If a line in the data has the string "Grocery", please show it.

BEGIN

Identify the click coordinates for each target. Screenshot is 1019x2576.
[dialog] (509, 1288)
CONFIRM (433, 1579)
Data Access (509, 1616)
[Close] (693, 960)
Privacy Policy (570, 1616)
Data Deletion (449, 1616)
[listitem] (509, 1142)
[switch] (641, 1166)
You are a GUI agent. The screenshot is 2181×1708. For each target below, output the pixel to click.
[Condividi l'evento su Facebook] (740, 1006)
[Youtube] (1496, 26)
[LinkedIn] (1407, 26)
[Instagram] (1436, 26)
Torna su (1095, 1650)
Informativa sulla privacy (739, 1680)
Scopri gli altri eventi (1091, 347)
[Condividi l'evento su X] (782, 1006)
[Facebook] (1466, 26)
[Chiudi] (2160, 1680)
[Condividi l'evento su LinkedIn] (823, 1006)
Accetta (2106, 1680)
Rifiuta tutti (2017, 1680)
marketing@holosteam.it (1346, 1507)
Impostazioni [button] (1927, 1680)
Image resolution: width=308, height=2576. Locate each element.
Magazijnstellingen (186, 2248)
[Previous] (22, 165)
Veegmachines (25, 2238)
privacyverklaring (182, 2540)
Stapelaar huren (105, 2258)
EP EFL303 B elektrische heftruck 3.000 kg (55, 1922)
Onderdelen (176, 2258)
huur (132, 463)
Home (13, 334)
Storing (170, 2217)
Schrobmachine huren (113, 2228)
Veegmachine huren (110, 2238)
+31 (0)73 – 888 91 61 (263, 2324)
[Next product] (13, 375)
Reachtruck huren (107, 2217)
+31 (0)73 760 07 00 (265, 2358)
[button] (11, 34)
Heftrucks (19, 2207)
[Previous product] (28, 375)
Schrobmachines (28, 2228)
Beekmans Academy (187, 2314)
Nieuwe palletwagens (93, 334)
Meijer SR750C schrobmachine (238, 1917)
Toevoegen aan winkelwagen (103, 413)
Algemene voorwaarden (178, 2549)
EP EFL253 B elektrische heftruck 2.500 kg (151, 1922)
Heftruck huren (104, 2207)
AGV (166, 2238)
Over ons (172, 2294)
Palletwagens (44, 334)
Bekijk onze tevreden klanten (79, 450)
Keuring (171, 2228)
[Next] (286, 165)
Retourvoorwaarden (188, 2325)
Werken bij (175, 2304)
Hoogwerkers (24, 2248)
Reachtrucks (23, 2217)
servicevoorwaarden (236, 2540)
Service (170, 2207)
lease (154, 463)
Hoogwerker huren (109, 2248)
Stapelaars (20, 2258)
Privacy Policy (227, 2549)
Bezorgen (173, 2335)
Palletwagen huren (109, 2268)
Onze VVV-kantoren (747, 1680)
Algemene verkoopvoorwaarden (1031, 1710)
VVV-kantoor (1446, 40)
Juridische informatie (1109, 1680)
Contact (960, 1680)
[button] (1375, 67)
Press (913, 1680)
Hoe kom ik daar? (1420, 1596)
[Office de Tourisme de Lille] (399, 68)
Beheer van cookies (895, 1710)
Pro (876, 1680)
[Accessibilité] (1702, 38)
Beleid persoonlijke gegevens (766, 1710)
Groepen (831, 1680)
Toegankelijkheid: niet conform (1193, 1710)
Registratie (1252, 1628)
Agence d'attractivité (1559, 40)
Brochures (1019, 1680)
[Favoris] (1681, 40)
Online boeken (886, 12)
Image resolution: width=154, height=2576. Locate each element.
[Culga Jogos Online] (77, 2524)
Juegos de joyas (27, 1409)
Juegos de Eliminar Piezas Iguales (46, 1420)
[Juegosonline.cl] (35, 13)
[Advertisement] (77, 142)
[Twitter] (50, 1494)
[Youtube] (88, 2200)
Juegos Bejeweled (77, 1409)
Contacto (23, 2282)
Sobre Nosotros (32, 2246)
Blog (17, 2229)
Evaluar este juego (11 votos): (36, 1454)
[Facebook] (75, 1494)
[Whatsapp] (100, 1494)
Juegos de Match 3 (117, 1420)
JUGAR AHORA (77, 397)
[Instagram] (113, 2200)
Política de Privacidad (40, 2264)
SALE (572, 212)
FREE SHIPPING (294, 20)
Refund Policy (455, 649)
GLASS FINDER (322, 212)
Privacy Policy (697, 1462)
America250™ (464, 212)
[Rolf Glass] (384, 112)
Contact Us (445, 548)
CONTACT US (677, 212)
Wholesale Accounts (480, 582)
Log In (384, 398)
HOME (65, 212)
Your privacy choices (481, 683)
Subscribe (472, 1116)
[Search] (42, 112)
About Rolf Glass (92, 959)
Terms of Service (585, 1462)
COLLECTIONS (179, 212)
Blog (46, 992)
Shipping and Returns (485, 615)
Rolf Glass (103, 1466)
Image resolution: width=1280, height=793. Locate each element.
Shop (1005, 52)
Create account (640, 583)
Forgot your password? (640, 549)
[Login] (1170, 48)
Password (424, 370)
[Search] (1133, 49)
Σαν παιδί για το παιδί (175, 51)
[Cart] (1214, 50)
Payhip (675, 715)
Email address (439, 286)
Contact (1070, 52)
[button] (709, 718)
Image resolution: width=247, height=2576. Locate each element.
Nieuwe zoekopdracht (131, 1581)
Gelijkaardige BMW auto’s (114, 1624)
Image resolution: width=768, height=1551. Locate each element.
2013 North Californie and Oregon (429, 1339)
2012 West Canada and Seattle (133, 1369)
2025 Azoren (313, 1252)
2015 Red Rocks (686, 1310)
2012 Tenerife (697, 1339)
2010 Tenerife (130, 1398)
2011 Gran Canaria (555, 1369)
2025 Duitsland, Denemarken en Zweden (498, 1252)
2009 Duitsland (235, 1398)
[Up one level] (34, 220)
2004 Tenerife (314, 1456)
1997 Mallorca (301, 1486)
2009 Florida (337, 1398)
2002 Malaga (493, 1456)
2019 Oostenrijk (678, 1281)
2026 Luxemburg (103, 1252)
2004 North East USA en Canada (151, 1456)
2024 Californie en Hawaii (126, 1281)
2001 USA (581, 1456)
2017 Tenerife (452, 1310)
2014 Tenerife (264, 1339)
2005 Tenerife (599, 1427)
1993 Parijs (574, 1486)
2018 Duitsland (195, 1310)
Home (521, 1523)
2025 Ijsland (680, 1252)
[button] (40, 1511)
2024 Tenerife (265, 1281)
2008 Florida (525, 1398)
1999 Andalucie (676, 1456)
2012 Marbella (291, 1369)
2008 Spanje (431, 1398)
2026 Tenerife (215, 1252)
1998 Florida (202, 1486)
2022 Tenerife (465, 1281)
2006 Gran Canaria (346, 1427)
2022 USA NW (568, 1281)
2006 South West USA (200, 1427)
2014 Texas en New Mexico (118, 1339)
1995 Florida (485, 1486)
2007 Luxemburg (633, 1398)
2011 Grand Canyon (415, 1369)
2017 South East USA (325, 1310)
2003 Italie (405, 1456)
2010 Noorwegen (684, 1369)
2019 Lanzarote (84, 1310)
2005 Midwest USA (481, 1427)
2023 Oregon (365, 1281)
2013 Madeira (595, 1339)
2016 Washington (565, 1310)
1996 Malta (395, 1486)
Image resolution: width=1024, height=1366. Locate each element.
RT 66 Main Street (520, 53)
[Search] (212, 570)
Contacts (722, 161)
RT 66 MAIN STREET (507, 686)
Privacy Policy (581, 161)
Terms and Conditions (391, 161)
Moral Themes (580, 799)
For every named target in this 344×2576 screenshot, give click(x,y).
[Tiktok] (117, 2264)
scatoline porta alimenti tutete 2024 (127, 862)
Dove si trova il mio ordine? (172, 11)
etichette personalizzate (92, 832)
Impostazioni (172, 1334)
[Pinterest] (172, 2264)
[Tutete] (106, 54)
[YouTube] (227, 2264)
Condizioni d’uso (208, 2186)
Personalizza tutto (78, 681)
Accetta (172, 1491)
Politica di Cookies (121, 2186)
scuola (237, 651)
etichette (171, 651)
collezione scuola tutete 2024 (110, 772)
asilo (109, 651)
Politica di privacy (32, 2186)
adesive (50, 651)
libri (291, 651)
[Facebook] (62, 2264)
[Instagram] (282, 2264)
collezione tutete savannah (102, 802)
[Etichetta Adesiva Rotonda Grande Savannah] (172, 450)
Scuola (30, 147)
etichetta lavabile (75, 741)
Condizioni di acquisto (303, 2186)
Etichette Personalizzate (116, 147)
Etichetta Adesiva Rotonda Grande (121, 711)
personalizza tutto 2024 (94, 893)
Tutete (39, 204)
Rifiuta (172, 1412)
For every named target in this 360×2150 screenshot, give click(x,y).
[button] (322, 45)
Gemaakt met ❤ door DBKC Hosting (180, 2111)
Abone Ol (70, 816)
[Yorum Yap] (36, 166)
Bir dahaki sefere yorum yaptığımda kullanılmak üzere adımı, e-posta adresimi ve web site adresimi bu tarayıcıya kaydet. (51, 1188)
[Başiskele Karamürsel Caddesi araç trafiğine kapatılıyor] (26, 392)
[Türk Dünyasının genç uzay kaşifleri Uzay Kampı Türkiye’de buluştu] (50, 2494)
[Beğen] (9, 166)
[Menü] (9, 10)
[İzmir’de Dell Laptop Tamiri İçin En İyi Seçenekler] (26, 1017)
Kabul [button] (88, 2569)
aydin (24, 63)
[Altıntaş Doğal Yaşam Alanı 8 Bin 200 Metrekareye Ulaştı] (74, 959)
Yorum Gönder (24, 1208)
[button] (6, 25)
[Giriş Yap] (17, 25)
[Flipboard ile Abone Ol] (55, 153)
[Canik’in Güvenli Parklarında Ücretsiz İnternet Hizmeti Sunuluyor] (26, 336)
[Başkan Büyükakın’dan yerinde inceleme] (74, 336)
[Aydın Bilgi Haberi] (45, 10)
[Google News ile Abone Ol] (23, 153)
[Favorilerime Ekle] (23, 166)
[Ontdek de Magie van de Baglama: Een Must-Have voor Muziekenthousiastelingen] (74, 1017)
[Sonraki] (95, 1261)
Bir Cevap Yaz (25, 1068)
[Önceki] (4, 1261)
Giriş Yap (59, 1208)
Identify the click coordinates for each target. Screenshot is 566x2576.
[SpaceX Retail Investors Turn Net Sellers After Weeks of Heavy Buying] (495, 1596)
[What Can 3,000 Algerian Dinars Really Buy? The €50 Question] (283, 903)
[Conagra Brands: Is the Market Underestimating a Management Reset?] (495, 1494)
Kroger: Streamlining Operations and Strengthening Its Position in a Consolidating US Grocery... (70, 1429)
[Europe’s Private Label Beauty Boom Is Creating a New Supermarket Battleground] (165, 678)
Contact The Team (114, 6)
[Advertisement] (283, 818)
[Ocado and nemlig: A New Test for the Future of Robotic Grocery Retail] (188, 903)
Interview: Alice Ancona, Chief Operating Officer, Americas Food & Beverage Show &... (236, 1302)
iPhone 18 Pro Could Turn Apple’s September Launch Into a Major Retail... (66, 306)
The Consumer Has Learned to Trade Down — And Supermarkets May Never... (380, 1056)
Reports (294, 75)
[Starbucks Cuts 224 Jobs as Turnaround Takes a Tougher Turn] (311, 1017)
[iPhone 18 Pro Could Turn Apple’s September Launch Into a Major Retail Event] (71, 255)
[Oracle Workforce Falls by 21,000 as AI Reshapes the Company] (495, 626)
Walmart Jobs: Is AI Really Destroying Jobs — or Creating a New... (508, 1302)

END

■ **Answer for this exercise**:
Kroger: Streamlining Operations and Strengthening Its Position in a Consolidating US Grocery... (70, 1429)
[Ocado and nemlig: A New Test for the Future of Robotic Grocery Retail] (188, 903)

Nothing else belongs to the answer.